TASK BRIEF: Only the last stretch of the records is wanted: restate word for word the line with "Click the filter keyword input field" and every line after it.

--

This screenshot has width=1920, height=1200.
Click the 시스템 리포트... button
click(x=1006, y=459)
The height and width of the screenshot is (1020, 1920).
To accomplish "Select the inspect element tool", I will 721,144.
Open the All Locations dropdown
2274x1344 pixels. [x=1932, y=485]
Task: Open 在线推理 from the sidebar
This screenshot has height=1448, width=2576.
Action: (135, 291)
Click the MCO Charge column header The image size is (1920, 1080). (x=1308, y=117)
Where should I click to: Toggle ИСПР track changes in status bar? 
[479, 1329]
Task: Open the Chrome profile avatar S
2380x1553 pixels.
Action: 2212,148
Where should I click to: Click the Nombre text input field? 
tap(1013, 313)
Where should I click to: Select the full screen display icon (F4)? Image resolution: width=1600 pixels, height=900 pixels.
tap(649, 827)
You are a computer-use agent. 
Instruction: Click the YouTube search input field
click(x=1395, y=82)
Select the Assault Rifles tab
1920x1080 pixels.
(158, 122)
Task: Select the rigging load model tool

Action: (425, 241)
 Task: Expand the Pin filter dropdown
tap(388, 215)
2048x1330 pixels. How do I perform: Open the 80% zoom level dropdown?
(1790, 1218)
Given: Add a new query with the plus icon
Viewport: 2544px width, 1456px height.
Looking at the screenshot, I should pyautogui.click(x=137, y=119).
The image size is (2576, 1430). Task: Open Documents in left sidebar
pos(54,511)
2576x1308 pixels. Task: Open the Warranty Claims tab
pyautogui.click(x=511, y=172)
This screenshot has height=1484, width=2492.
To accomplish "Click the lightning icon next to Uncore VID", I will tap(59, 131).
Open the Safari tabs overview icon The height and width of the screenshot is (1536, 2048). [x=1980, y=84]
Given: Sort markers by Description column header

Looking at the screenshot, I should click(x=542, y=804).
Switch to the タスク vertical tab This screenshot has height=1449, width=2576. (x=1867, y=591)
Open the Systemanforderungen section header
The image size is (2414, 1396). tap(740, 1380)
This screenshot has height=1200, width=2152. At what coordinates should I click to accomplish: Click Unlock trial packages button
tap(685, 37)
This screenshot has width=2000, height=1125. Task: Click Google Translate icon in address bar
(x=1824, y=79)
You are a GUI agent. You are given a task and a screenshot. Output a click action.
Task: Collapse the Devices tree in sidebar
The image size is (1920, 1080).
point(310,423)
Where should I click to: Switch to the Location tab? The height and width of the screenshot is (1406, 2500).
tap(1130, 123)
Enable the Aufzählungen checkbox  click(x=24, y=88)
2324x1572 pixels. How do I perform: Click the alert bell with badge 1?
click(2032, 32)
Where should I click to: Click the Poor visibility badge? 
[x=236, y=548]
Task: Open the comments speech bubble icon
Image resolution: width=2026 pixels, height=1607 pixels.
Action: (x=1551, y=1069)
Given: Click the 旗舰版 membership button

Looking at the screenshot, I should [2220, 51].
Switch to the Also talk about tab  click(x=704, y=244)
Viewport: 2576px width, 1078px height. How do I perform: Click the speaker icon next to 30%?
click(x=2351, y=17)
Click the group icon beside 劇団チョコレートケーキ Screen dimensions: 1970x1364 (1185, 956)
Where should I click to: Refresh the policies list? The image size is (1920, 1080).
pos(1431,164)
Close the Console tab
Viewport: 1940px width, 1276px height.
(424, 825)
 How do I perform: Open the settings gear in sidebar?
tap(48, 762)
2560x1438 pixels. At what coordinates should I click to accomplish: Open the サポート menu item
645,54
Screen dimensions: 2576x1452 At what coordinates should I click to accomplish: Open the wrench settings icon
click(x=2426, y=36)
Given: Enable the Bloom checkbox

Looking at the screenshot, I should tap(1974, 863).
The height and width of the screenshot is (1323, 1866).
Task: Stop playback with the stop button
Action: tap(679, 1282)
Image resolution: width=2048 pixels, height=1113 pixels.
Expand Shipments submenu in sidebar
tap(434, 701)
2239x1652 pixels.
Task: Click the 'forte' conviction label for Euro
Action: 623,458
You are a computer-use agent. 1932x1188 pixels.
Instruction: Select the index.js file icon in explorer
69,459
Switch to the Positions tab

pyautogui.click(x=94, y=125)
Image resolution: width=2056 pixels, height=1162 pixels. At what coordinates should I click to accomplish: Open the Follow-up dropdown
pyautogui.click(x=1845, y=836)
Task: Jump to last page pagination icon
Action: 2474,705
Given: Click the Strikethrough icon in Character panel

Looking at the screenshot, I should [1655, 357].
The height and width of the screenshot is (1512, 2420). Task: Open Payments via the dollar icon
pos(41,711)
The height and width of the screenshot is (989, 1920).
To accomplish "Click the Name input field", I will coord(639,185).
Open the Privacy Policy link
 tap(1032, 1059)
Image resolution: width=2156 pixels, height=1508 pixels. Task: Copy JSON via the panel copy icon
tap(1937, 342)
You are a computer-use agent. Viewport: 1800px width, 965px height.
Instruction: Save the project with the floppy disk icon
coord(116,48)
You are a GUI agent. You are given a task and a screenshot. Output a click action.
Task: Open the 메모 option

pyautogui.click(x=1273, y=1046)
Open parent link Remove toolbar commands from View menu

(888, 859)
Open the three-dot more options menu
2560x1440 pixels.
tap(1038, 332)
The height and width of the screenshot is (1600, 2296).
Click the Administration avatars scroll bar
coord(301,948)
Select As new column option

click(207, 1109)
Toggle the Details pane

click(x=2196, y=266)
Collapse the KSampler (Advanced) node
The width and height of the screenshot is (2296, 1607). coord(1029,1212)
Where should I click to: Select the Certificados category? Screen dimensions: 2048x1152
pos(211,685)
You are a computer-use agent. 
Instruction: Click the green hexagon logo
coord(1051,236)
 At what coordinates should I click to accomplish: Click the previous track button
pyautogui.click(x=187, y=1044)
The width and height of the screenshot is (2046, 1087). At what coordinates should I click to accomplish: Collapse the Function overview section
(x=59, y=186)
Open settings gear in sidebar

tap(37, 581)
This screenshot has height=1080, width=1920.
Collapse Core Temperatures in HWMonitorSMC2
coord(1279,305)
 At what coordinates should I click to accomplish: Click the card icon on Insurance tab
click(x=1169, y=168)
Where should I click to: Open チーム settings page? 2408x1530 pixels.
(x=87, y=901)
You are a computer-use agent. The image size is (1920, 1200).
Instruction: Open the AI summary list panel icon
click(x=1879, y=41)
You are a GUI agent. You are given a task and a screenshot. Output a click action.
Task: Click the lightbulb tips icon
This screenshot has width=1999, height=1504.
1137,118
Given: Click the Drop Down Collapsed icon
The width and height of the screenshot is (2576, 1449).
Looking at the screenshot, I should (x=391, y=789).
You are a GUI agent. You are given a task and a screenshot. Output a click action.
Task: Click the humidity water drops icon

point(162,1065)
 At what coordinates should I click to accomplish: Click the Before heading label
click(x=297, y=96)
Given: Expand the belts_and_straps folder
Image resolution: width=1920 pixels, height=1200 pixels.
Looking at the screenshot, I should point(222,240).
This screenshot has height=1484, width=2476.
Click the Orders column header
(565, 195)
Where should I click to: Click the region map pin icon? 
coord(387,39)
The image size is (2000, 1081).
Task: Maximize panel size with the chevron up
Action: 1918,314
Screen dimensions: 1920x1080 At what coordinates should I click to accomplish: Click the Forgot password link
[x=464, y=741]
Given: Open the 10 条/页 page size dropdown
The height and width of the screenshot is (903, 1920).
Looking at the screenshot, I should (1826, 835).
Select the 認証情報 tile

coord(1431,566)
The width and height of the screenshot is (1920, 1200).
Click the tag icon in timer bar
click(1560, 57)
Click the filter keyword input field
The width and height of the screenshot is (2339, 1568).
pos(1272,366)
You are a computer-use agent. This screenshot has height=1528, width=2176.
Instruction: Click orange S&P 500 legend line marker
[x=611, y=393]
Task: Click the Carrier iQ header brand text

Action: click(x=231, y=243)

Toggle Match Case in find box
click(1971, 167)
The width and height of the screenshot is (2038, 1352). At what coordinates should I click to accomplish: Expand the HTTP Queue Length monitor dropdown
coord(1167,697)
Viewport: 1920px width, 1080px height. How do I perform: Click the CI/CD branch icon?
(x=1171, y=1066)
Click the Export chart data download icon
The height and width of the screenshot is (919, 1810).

--

RESPONSE:
Click the filter keyword input field
The width and height of the screenshot is (2339, 1568).
pos(1272,366)
You are a computer-use agent. This screenshot has height=1528, width=2176.
Instruction: Click orange S&P 500 legend line marker
[x=611, y=393]
Task: Click the Carrier iQ header brand text

Action: click(x=231, y=243)

Toggle Match Case in find box
click(1971, 167)
The width and height of the screenshot is (2038, 1352). At what coordinates should I click to accomplish: Expand the HTTP Queue Length monitor dropdown
coord(1167,697)
Viewport: 1920px width, 1080px height. How do I perform: Click the CI/CD branch icon?
(x=1171, y=1066)
Click the Export chart data download icon
The height and width of the screenshot is (919, 1810).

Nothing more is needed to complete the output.